> **Work to complete**:
Each line in the records below that has the word "icon" should be copied.

──────── Task input ────────

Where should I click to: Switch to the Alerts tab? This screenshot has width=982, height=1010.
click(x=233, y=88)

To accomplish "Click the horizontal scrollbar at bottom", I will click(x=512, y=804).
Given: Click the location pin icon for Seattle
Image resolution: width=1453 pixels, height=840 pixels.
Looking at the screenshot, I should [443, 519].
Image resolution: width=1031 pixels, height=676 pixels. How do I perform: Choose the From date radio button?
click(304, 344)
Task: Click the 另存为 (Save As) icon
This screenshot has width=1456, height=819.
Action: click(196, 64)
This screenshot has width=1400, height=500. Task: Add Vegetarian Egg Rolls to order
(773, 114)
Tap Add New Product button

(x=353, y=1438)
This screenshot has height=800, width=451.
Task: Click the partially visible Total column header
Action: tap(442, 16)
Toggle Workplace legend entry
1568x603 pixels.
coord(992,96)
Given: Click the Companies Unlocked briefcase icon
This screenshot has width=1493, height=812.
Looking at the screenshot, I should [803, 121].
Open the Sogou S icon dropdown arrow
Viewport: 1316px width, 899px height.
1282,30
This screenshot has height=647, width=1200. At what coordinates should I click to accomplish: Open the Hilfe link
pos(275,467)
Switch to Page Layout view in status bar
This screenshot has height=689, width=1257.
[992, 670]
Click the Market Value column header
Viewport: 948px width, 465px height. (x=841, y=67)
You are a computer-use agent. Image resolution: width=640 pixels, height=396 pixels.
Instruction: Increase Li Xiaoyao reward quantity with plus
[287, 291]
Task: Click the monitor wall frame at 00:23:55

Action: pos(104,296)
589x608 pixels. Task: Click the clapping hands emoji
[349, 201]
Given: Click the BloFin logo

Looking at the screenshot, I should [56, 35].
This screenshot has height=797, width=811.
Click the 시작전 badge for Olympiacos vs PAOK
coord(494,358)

────────

> **Exercise response**:
Given: Click the location pin icon for Seattle
Task: Click the 另存为 (Save As) icon
Given: Click the Companies Unlocked briefcase icon
Open the Sogou S icon dropdown arrow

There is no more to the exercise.